The test car looks familiar in the front.

The engine hood, the headlamps, and the small inner vents are identical to the standard 812 Superfast.

The bumper also retains the familiar shape, but the big vents feature a different layout. It also looks unfinished, so the configuration could change as development moves forward, but the side vents are notably different on this car. We can also see new tiny vents at the lower corners of the bumper, as well as a revised splitter with protruding elements to the side. These changes are small, but they could impact aerodynamics rather dramatically. And given the naturally aspirated engine under the hood, a layout that limits the amount of power you can squeeze, better aero is exactly what Ferrari needs to chase here.

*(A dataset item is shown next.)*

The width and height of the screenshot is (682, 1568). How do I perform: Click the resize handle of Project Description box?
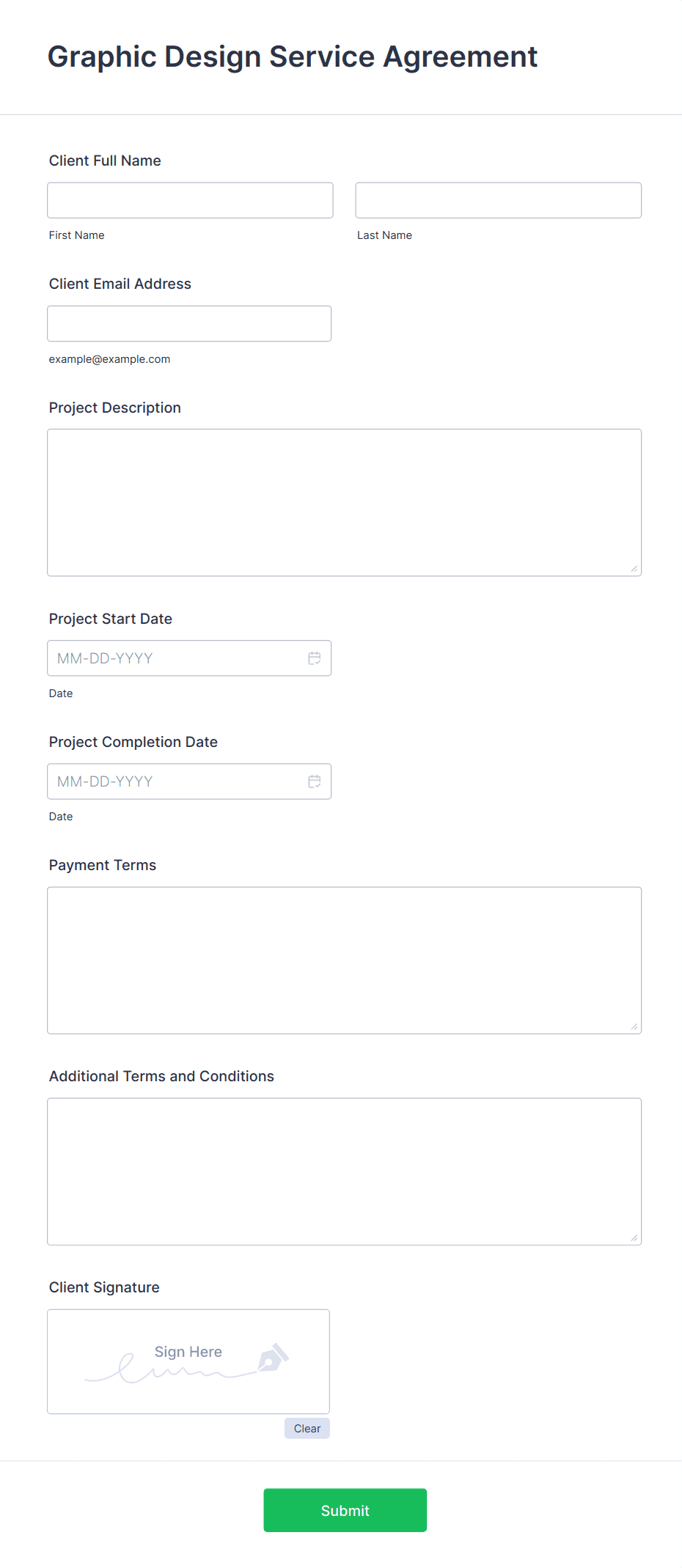634,569
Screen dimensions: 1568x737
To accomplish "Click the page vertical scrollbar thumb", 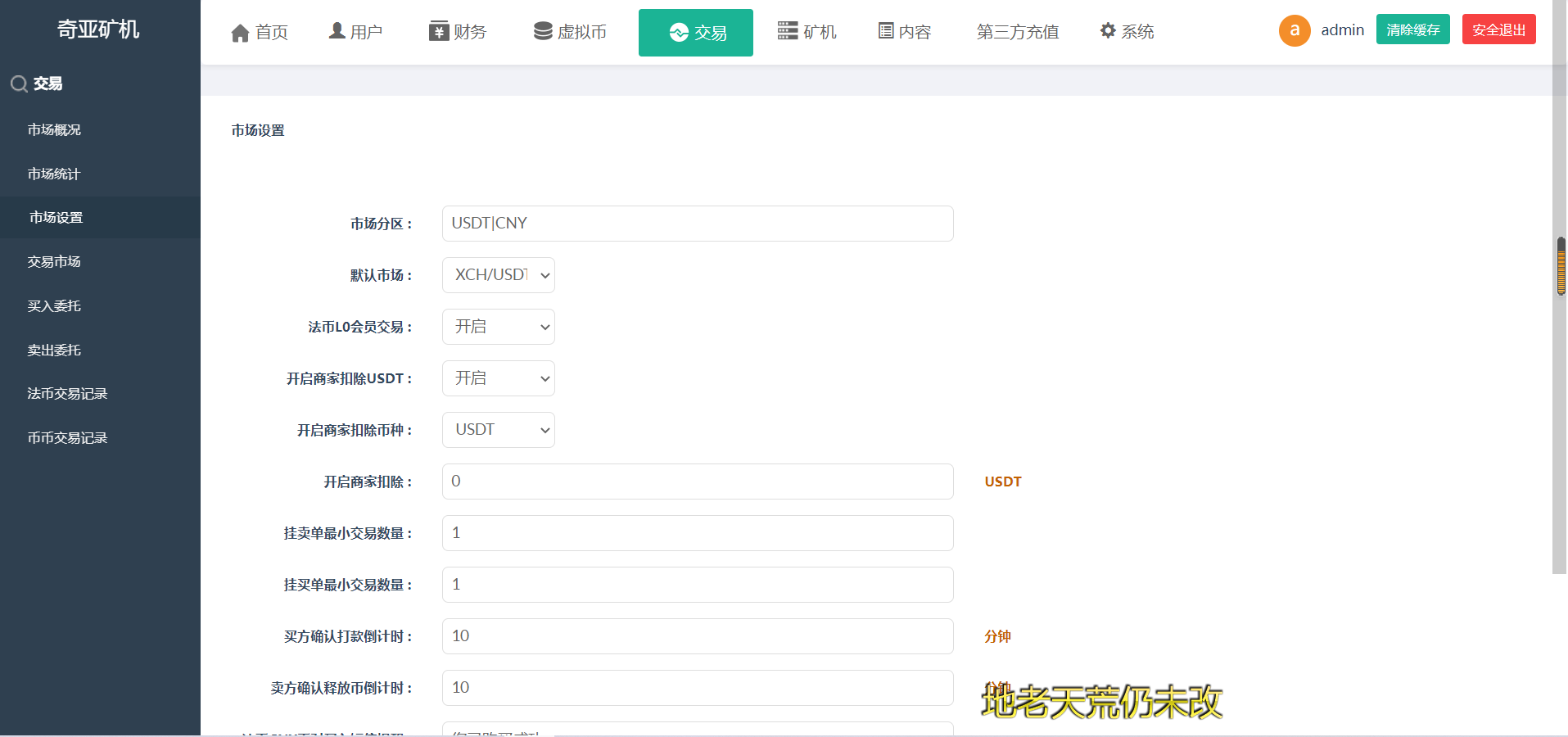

2021 Ferrari 812 GTO Exterior Spyshots
- image 931537

The mule’s profile is perfectly identical to the regular 812 Superfast, save for the camo covering most of the right-side front fender. But the cover isn’t there to hide a new design feature or aerodynamic device. It’s hiding some cables that enter the engine compartment and that are likely liked to a computer at the other end. Ferrari is testing something or simply monitoring how the car reacts to new performance and aero features.

2021 Ferrari 812 GTO Exterior Spyshots
- image 931540

From the rear, this 812 mule looks identical to the standard Superfast, but things are a bit different in the lower bumper corners. The exhaust pipe surrounds are much larger, but for now, they look like rugged plastic bits attached to the car. The central diffuser is also a bit different, featuring two smaller winglets on each side of the big fins. Again, these changes aren’t major design-wise, but they could impact aerodynamics in a serious way.


  • Identical to standard model
  • "GTO" badge
  • Alcantara seats
  • Leather dashboard
  • Bespoke instrument cluster
  • Some vintage-inspired details
  • Carbon-fiber trim
2018 Ferrari 812 Superfast High Resolution Interior
- image 705805
Our paparazzi weren't able to take photos of the interior, but it's to say that the GTO will carry over with the same features the 812 Superfast.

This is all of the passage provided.